(Stored items)
•••••

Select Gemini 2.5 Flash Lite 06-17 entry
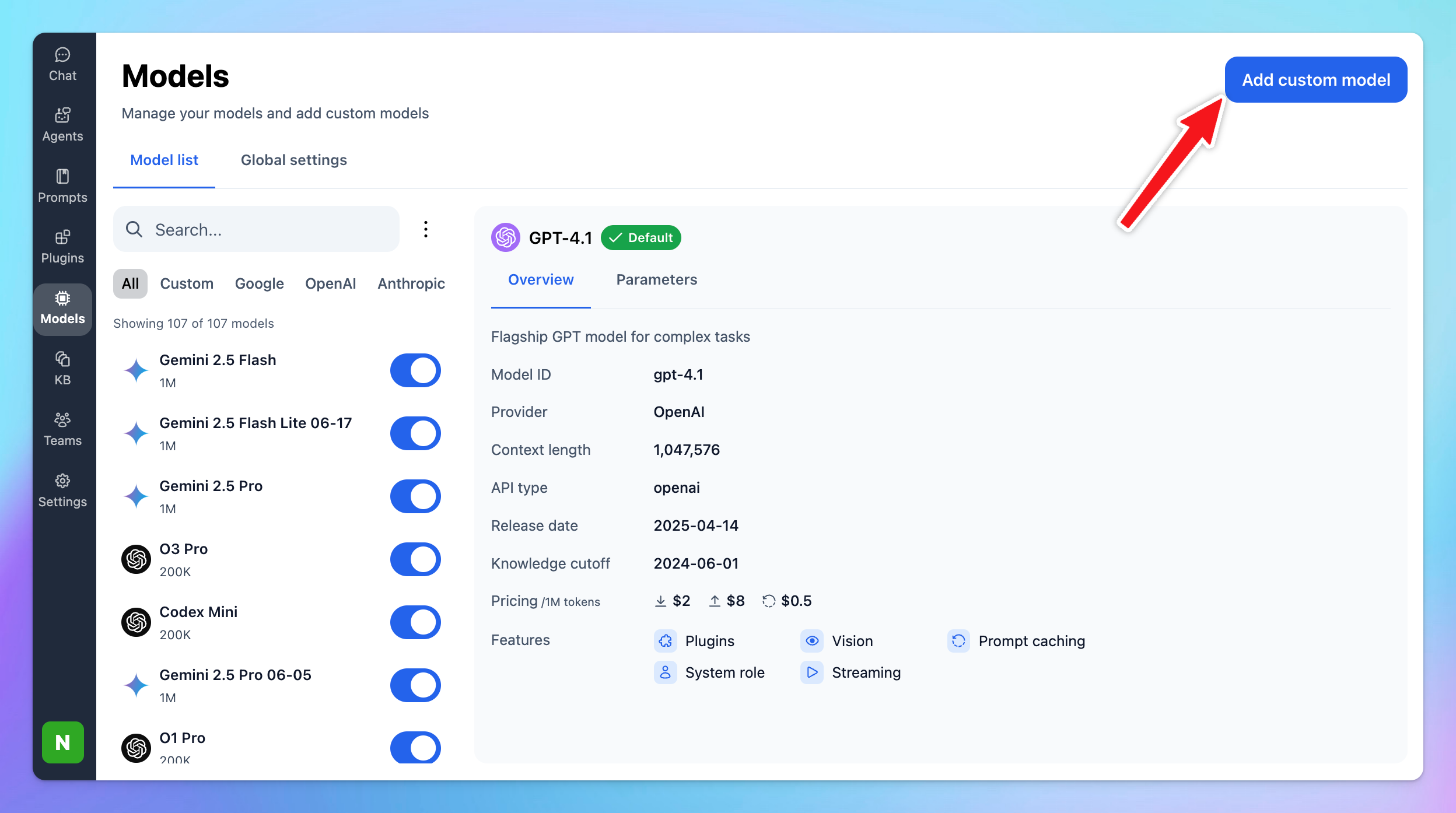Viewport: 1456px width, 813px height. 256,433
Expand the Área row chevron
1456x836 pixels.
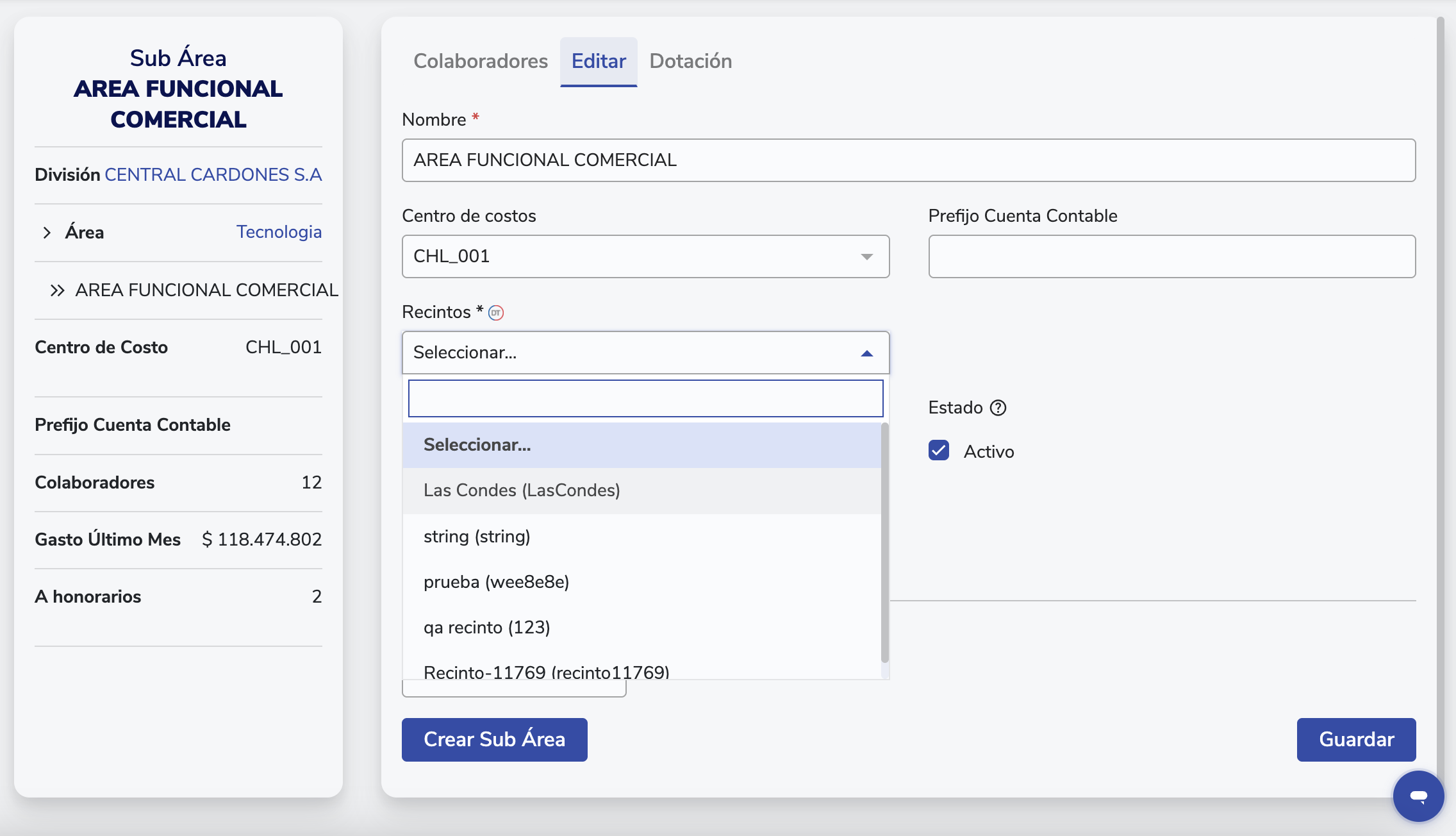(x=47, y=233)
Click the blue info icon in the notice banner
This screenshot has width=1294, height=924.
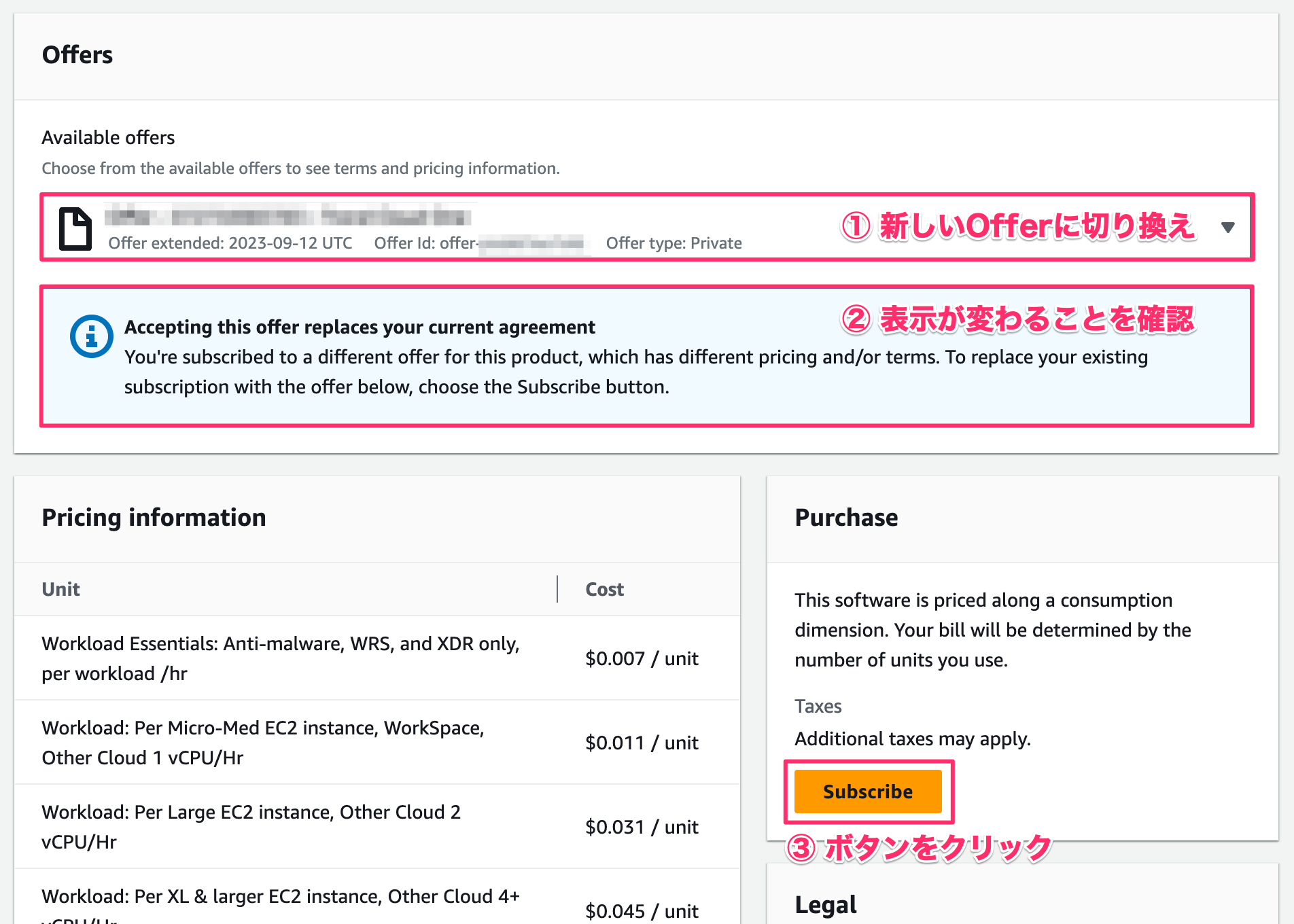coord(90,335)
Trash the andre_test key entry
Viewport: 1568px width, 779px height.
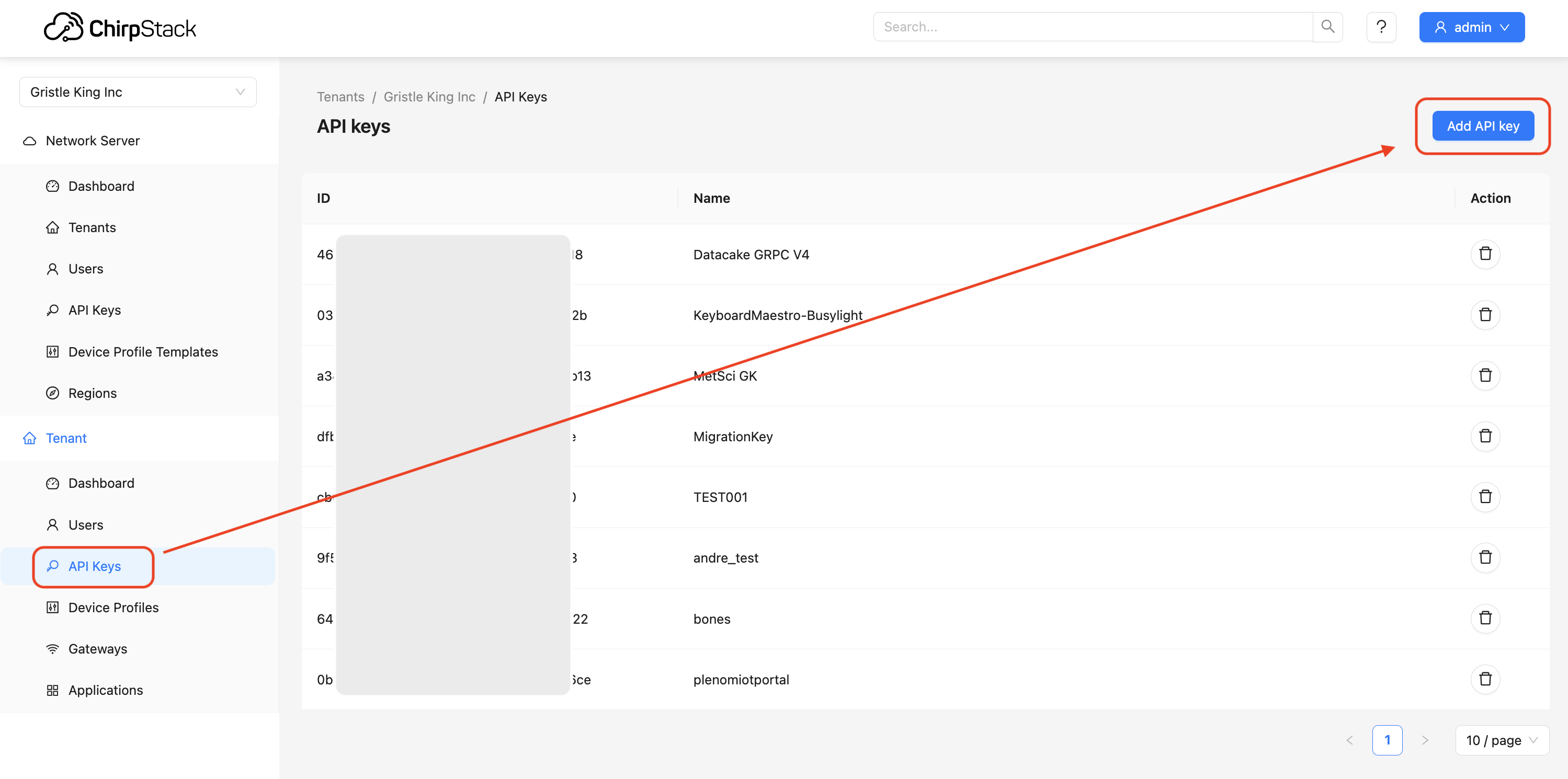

•••••

## YOUR TASK
Would you please repeat all the data word for word, but without the pictures?

## EXERCISE RESPONSE
Select Gemini 2.5 Flash Lite 06-17 entry
Viewport: 1456px width, 813px height. 256,433
Expand the Área row chevron
1456x836 pixels.
(x=47, y=233)
Click the blue info icon in the notice banner
This screenshot has width=1294, height=924.
coord(90,335)
Trash the andre_test key entry
Viewport: 1568px width, 779px height.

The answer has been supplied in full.